W liście podpisanym przez premiera Donalda Tuska, prezydenta Litwy Gitanasa Nausėdę, premierkę Łotwy Evikę Siliņę oraz premiera Estonii Kristena Michala apelują oni, by oba projekty zostały uznane za „inicjatywy o wspólnym europejskim znaczeniu” i by „rozważyć możliwości ich wsparcia wszystkimi dostępnymi instrumentami UE”.
Tusk i liderzy państw bałtyckich apelują do UE o uznanie Tarczy Wschód i Bałtyckiej Linii Obrony za priorytet
Pismo wystosowano w kontekście zbliżającego się szczytu UE, który odbędzie się 26–27 czerwca. Jednym z głównych tematów spotkania będzie wojna w Ukrainie oraz dalsze wzmacnianie zdolności obronnych Europy.
„Zagrożenie dla UE i jej państw członkowskich rośnie, dlatego pilnie potrzebna jest bardziej skoordynowana i solidna strategiczna reakcja. Estonia, Łotwa, Litwa i Polska dają tu przykład. (...) Współpracujemy ściśle, aby wzmocnić bezpieczeństwo granic i zbudować solidną pierwszą linię obrony dla całej Unii” – czytamy w liście.

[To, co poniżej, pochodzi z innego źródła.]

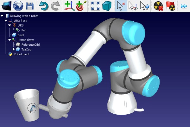Image resolution: width=190 pixels, height=127 pixels.
Task: Toggle the move object cursor tool
Action: pos(144,6)
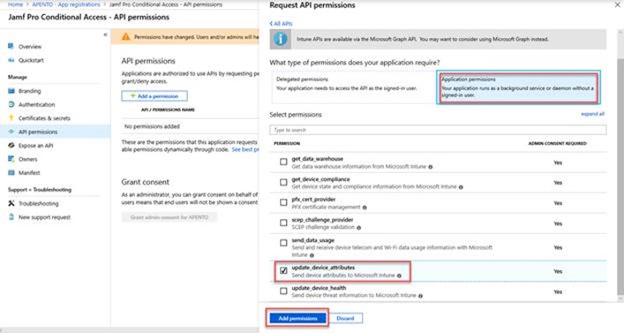Click the Discard button

345,318
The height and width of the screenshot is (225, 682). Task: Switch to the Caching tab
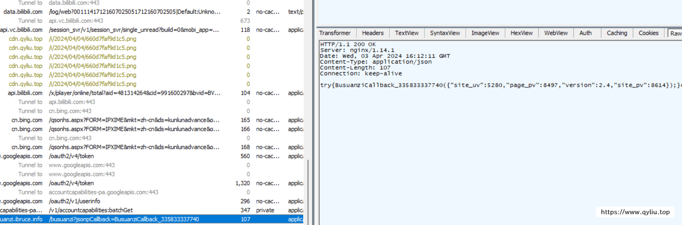(x=617, y=33)
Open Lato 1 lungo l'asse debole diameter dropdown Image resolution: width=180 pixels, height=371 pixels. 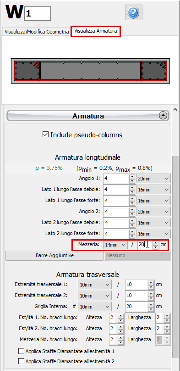pos(153,190)
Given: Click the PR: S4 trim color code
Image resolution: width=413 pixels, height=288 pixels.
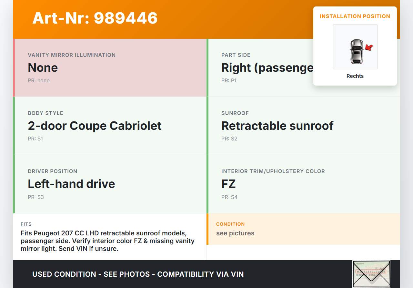Looking at the screenshot, I should [x=229, y=197].
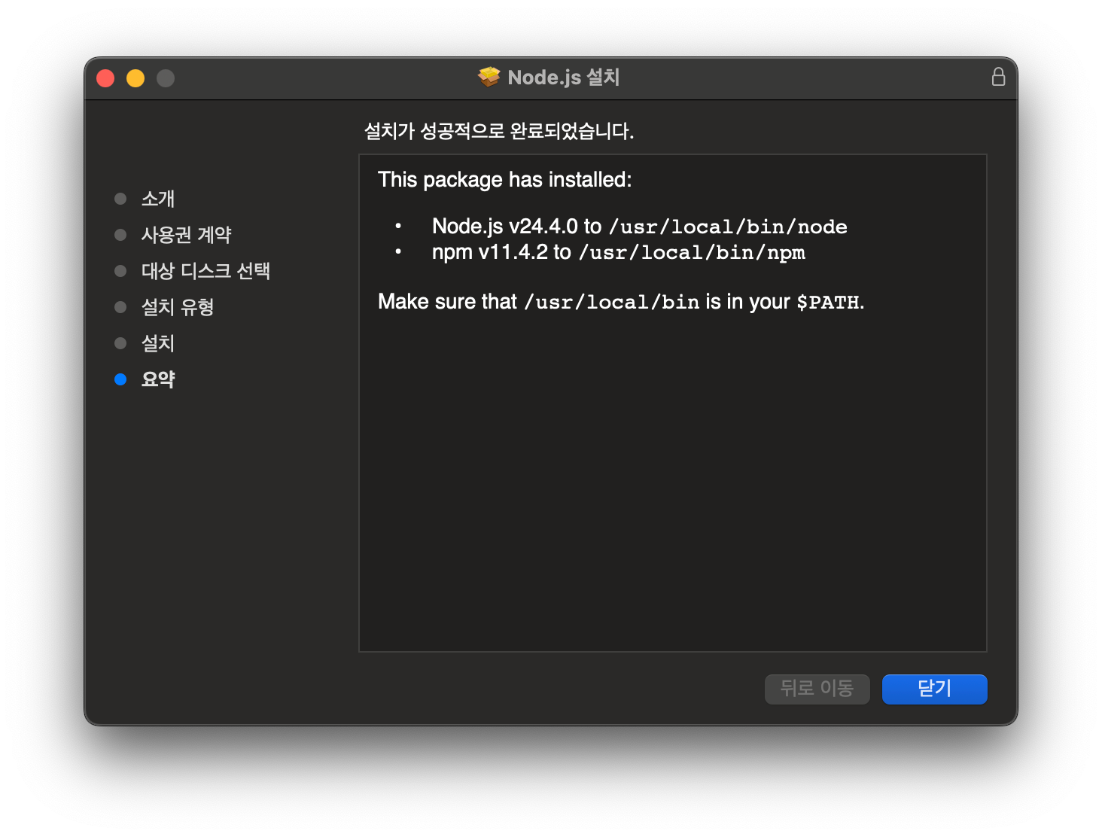This screenshot has height=837, width=1102.
Task: Select the highlighted 요약 step
Action: pyautogui.click(x=158, y=379)
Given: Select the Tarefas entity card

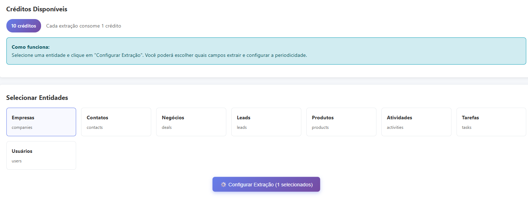Looking at the screenshot, I should (x=491, y=122).
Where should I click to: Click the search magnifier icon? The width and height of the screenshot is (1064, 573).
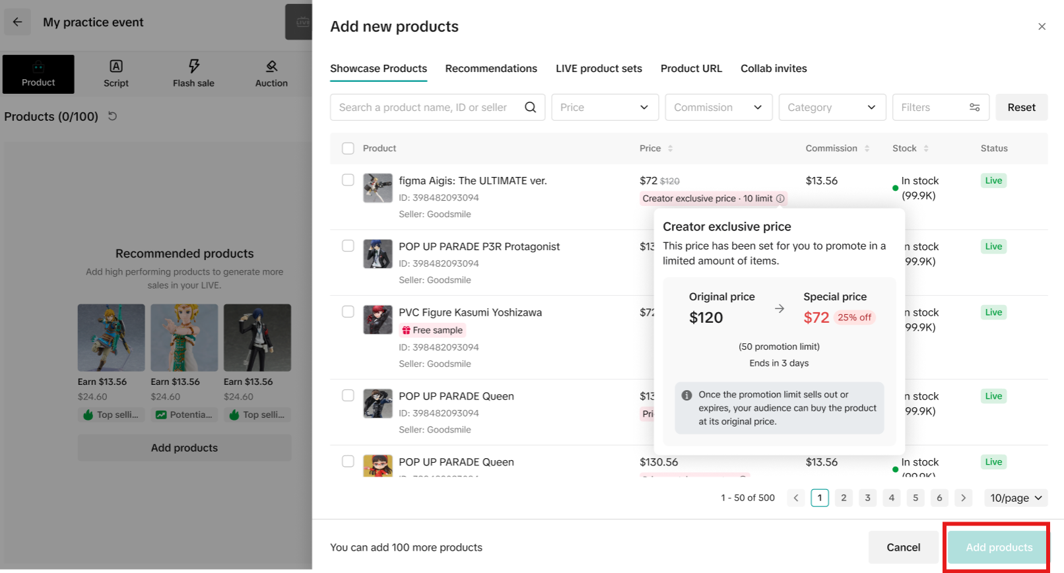click(530, 108)
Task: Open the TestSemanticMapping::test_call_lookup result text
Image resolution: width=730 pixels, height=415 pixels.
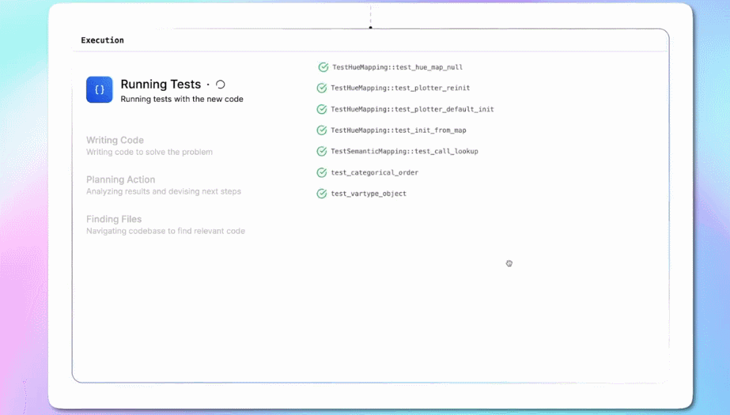Action: coord(404,151)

Autorzy listu podkreślają, że Bałtycka Linia Obrony i Tarcza Wschód mają na celu „zapobieganie, zakłócanie i odstraszanie” potencjalnych agresorów. „Koordynacja między trzema państwami bałtyckimi a Polską już ma miejsce” – zaznaczono.
Program Tarcza Wschód
Program Tarcza Wschód zakłada budowę umocnień i przeszkód terenowych wzdłuż wschodniej i północnej granicy Polski. Mają one powstać na odcinku ok. 800 km, obejmując województwa pomorskie, warmińsko-mazurskie, podlaskie, lubelskie i podkarpackie. Projekt został wskazany jako jeden z priorytetowych w opublikowanej w marcu br. przez Komisję Europejską białej księdze dotyczącej obronności UE.
Bałtycka Linia Obrony to wspólna inicjatywa Litwy, Łotwy i Estonii
Bałtycka Linia Obrony to wspólna inicjatywa Litwy, Łotwy i Estonii, której celem jest wzmocnienie wschodniej flanki NATO i zabezpieczenie regionu przed ewentualną inwazją ze strony Rosji lub Białorusi. W przyszłości ma zostać połączona z polską Tarczą Wschód, tworząc spójną linię obrony regionu.